**给定文段:**
##########

数据竞争检测器

简介

数据竞争是并发系统中最常见且最难调试的错误类型之一。数据竞争发生在两个协程同时访问同一个变量并且至少其中一次访问是写入时。有关详细信息，请参阅 Go 内存模型。

以下是一个可能导致崩溃和内存损坏的数据竞争示例

func main() {
	c := make(chan bool)
	m := make(map[string]string)
	go func() {
		m["1"] = "a" // First conflicting access.
		c <- true
	}()
	m["2"] = "b" // Second conflicting access.
	<-c
	for k, v := range m {
		fmt.Println(k, v)
	}
}

用法

为了帮助诊断此类错误，Go 包含内置的数据竞争检测器。要使用它，请将 -race 标志添加到 go 命令

$ go test -race mypkg    // to test the package
$ go run -race mysrc.go  // to run the source file
$ go build -race mycmd   // to build the command
$ go install -race mypkg // to install the package

报告格式

当竞争检测器在程序中发现数据竞争时，它会打印一份报告。该报告包含冲突访问的堆栈跟踪，以及创建相关协程的堆栈。以下是一个示例

WARNING: DATA RACE
Read by goroutine 185:
  net.(*pollServer).AddFD()
      src/net/fd_unix.go:89 +0x398
  net.(*pollServer).WaitWrite()
      src/net/fd_unix.go:247 +0x45
  net.(*netFD).Write()

##########

**所给资料:**
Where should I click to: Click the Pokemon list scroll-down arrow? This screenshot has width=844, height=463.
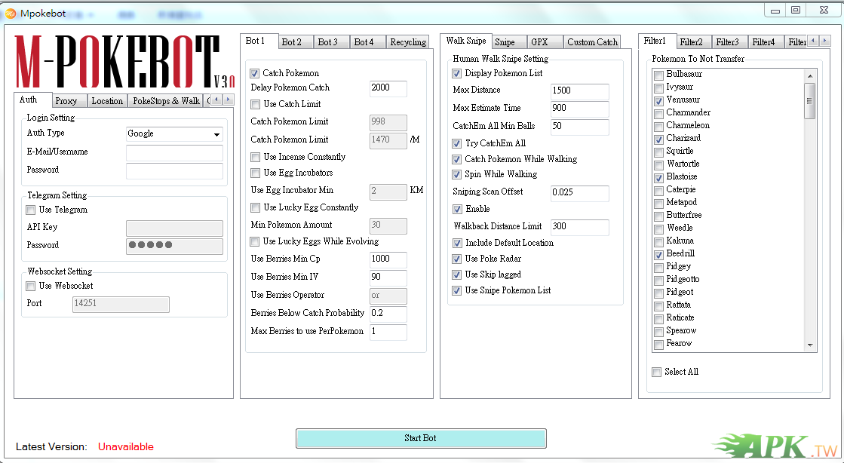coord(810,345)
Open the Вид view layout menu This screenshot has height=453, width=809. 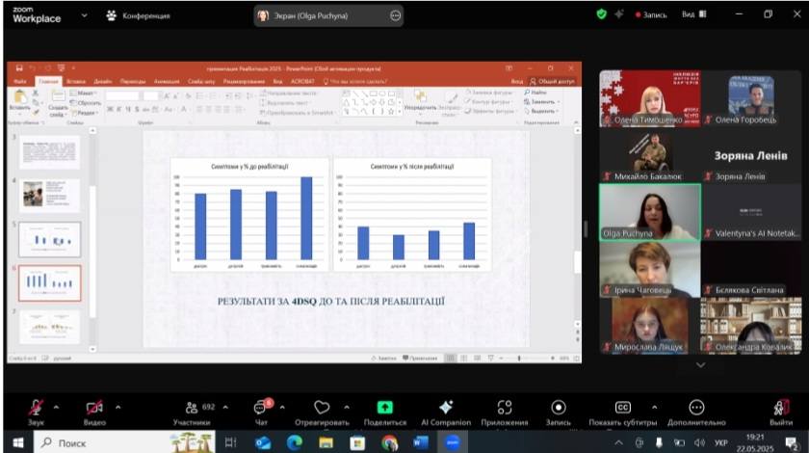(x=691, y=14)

##########

**练习任务:**
1. 从数据竞争检测器一文中摘录“WARNING: DATA RACE”一直到“net.(*netFD).Write()”的全部文字，一字不改。
2. 请紧接数据竞争检测器一文的末尾往下续写。

**任务答案:**
1.
WARNING: DATA RACE
Read by goroutine 185:
  net.(*pollServer).AddFD()
      src/net/fd_unix.go:89 +0x398
  net.(*pollServer).WaitWrite()
      src/net/fd_unix.go:247 +0x45
  net.(*netFD).Write()

2.
      src/net/fd_unix.go:540 +0x4d4
  net.(*conn).Write()
      src/net/net.go:129 +0x101
  net.func·060()
      src/net/timeout_test.go:603 +0xaf

Previous write by goroutine 184:
  net.setWriteDeadline()
      src/net/sockopt_posix.go:135 +0xdf
  net.setDeadline()
      src/net/sockopt_posix.go:144 +0x9c
  net.(*conn).SetDeadline()
      src/net/net.go:161 +0xe3
  net.func·061()
      src/net/timeout_test.go:616 +0x3ed

Goroutine 185 (running) created at:
  net.func·061()
      src/net/timeout_test.go:609 +0x288

Goroutine 184 (running) created at:
  net.TestProlongTimeout()
      src/net/timeout_test.go:618 +0x298
  testing.tRunner()
      src/testing/testing.go:301 +0xe8

选项

GORACE 环境变量设置竞争检测器选项。格式为

GORACE="option1=val1 option2=val2"

选项为

log_path（默认值 stderr）：竞争检测器将报告写入名为 log_path.pid 的文件中。特殊名称 stdout 和 stderr 使报告分别写入标准输出和标准错误。
exitcode（默认值 66）：在检测到竞争后退出时要使用的退出状态。
strip_path_prefix（默认值 ""）：从所有报告的文件路径中删除此前缀，以使报告更加简洁。
history_size（默认值 1）：每个协程的内存访问历史记录为 32K * 2**history_size 元素。增加此值可以避免报告中出现“无法恢复堆栈”错误，但会增加内存使用量。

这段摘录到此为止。